#### EXERCISE BRIEF
For this exercise, repeat each entry exactly as written.

#### STUDY MATERIAL
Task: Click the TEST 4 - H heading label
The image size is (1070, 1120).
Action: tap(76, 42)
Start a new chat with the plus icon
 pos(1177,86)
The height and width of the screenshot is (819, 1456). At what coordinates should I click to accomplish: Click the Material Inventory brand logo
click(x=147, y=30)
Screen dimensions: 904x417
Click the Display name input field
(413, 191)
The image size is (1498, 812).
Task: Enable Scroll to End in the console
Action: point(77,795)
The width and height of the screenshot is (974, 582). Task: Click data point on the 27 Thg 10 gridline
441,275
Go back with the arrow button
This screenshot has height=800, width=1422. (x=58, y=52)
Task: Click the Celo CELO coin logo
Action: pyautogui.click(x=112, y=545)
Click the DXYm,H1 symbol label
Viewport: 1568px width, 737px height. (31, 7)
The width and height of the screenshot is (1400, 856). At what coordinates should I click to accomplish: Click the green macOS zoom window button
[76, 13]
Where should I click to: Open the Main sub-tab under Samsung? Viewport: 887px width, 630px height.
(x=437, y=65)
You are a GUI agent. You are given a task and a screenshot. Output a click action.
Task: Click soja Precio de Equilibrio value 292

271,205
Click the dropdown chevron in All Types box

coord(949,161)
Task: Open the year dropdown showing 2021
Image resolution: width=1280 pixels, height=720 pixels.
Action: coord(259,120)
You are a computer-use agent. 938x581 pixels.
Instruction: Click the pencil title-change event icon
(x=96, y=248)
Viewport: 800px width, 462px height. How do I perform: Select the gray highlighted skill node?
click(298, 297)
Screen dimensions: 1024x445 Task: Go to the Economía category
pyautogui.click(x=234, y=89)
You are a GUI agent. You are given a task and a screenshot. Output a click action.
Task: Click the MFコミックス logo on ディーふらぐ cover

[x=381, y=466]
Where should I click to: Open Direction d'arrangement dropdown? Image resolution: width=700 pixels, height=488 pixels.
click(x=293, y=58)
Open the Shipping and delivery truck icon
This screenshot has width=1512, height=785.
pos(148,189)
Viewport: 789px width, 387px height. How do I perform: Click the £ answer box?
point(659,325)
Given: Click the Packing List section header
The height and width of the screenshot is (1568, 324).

#### RESULT BELOW
Task: Click the TEST 4 - H heading label
The image size is (1070, 1120).
Action: tap(76, 42)
Start a new chat with the plus icon
 pos(1177,86)
The height and width of the screenshot is (819, 1456). At what coordinates should I click to accomplish: Click the Material Inventory brand logo
click(x=147, y=30)
Screen dimensions: 904x417
Click the Display name input field
(413, 191)
The image size is (1498, 812).
Task: Enable Scroll to End in the console
Action: point(77,795)
The width and height of the screenshot is (974, 582). Task: Click data point on the 27 Thg 10 gridline
441,275
Go back with the arrow button
This screenshot has height=800, width=1422. (x=58, y=52)
Task: Click the Celo CELO coin logo
Action: pyautogui.click(x=112, y=545)
Click the DXYm,H1 symbol label
Viewport: 1568px width, 737px height. (31, 7)
The width and height of the screenshot is (1400, 856). At what coordinates should I click to accomplish: Click the green macOS zoom window button
[76, 13]
Where should I click to: Open the Main sub-tab under Samsung? Viewport: 887px width, 630px height.
(x=437, y=65)
You are a GUI agent. You are given a task and a screenshot. Output a click action.
Task: Click soja Precio de Equilibrio value 292

271,205
Click the dropdown chevron in All Types box

coord(949,161)
Task: Open the year dropdown showing 2021
Image resolution: width=1280 pixels, height=720 pixels.
Action: coord(259,120)
You are a computer-use agent. 938x581 pixels.
Instruction: Click the pencil title-change event icon
(x=96, y=248)
Viewport: 800px width, 462px height. How do I perform: Select the gray highlighted skill node?
click(298, 297)
Screen dimensions: 1024x445 Task: Go to the Economía category
pyautogui.click(x=234, y=89)
You are a GUI agent. You are given a task and a screenshot. Output a click action.
Task: Click the MFコミックス logo on ディーふらぐ cover

[x=381, y=466]
Where should I click to: Open Direction d'arrangement dropdown? Image resolution: width=700 pixels, height=488 pixels.
click(x=293, y=58)
Open the Shipping and delivery truck icon
This screenshot has width=1512, height=785.
pos(148,189)
Viewport: 789px width, 387px height. How do I perform: Click the £ answer box?
point(659,325)
Given: Click the Packing List section header
The height and width of the screenshot is (1568, 324).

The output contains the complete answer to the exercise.